Cloud Pak for Data

 View Only

Introducing Cloud Pak for Data v5.1

By Malcolm Singh posted Wed December 11, 2024 04:34 PM

  

Authors:

Sachin Prasad, Product Management, Program Director

Malcolm Singh, Technical Product Manager

We are excited to announce the general availability of Cloud Pak for Data version v5.1, our 16th feature release, representing a major milestone in our journey. Built on the robust foundation of Cloud Pak for Data version 5.0, Cloud Pak for Data version 5.1 introduces enhanced capabilities for deploying and managing a wide range of IBM's Data and AI containerized software products. Since IBM first envisioned a transformative Data and AI platform in 2018, Cloud Pak for Data has achieved remarkable growth, serving thousands of customers, providing over 60+ integrated services, and earning a dedicated user base that values its unified experience.

With Cloud Pak for Data v5.1 release, IBM introduces a game-changing concept that marks a significant change in how organizations deploy, manage, and scale containerized Data and AI workloads. Whether in a hybrid or on-premises environments, Cloud Pak for Data addresses it all. Tackling the ever evolving demands in the world of enterprise IT, by providing unparalleled flexibility, modularity, and multi-tenancy solutions.

Key Features and Enhancements

Cloud Pak for Data has been a cornerstone of IBM's data and AI strategy, supporting thousands of deployments globally and helping organizations streamline their data operations. However, as businesses increasingly demanded more flexible, modular, and brand-agnostic solutions, it became clear that a more adaptable platform was needed which can support multitude of personas and commercial product offerings. The platform also needed to scale up and provide better observability and control for singleton or mass deployment. Here are a few key features released as part of Cloud Pak for Data v5.1:

Control Center

Control Center is an advanced management dashboard offering a unified view across multiple Cloud Pak for Data clusters. It delivers real-time insights into platform health, resource utilization, and service deployments.
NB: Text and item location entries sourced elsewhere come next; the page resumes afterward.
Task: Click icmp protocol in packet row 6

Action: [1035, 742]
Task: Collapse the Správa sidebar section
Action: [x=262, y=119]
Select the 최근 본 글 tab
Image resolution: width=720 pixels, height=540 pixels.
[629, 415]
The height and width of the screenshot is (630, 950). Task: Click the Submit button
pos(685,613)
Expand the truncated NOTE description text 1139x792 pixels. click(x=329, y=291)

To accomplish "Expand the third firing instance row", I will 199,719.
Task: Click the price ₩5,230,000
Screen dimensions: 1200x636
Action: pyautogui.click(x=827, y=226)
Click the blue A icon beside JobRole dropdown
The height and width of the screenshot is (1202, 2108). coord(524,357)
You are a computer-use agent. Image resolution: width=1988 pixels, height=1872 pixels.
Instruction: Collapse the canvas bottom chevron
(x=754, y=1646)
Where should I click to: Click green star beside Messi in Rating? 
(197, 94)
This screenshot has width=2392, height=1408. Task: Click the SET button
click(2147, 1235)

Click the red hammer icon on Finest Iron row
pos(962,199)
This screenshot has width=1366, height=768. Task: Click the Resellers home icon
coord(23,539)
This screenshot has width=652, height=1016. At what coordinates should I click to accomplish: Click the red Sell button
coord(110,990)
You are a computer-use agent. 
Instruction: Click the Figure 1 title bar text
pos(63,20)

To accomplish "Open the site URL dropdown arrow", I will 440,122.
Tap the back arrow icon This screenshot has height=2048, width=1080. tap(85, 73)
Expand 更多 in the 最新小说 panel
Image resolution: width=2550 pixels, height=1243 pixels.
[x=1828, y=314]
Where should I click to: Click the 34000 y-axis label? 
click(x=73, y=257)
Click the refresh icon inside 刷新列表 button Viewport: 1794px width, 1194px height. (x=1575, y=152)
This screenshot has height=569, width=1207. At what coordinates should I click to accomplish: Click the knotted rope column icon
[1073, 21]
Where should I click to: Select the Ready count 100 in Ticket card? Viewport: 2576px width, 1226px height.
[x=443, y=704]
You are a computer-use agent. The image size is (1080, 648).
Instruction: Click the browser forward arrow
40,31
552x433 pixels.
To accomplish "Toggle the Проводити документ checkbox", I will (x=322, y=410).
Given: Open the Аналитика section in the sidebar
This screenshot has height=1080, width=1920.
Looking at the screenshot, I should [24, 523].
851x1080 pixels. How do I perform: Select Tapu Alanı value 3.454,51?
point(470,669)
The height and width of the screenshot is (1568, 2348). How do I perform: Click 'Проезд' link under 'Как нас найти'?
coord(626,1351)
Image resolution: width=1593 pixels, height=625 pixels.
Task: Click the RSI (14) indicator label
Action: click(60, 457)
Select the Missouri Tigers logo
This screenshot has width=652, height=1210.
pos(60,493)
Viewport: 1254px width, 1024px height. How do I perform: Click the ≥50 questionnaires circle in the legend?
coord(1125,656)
With the Control Center, managing multiple clusters becomes seamless where admins can manage accounts, assign instances to accounts, define resource allocation such as CPU/memory to accounts and finally monitor over all health of various instances across accounts.

Please note that this is an optional installations in Cloud Pak for Data v5.1 but would be highly recommended to enhance administration experience for customers who have more than couple installations of Cloud Pak for Data and/or watsonx.

Administration Console

A thorough interface for monitoring and managing Cloud Pak for Data  instances. This console is geared towards administrators and shows up as a new Perspective. This perspective serves as one stop shop for all activities around monitoring such as  resource quo\gtas, user access, real-time alerts, and overall observability.

Accounts for Mutil-Tenancy

Providing true multi-tenancy, the Accounts feature although in its current form provides basic grouping of one of more Cloud Pak for Data installs providing a way to monitoring and manage Cloud Pak for Data instances as a group. However, this feature would be enhanced in future to provide true cloud like multi-tenancy with  resource and service isolation across  business units & resource metering and charge-back per account.  This would enable better governance, scalability, and cost-effective infrastructure utilization.

For more information check out the blog.

Remote Data Planes - Elastic Workload Placement for Spark Jobs

Remote Data Planes was introduced in version 5.0 augmenting the platform to extend beyond the traditional OpenShift cluster to span across multiple clusters both on-premises and in the cloud as one instance for a hybrid experience. In version 5.1, this feature now supports the platform's Analytics Engine powered by Apache Spark. Expanding on the use of this framework, Spark jobs can now run on defined remote data planes. These jobs can be dynamically scheduled at deployment time to an associated physical location based on available compute resources. This provides elastic use of the compute resources defined for the instance which can be on-premise or on the cloud in different locations.

To learn more about remote data planes check out the documentation and the Introductory blog. For more information about remote data planes and Spark check out the blog.

Nutanix and Cloud Pak for Data

IBM continues to review infrastructures to provide additional options to deploy Cloud Pak for Data. This includes hardware and storage options both on-premise and on the cloud to help reduce the total cost of ownership. For version 5.1, Cloud Pak for Data has now been certified with Nutanix Hyperconverged Infrastructure (HCI) and Nutanix storage. Nutanix HCI simplifies the deployment of hardware and storage with OpenShift to run Cloud Pak for Data leveraging a robust infrastructure for agility, reliability, and performance, while optimizing overall costs. And with Cloud Pak for Data provides an end-to-end solution for running cloud-native Data Fabric and AI workloads to drive innovation in today's competitive data and AI business landscape.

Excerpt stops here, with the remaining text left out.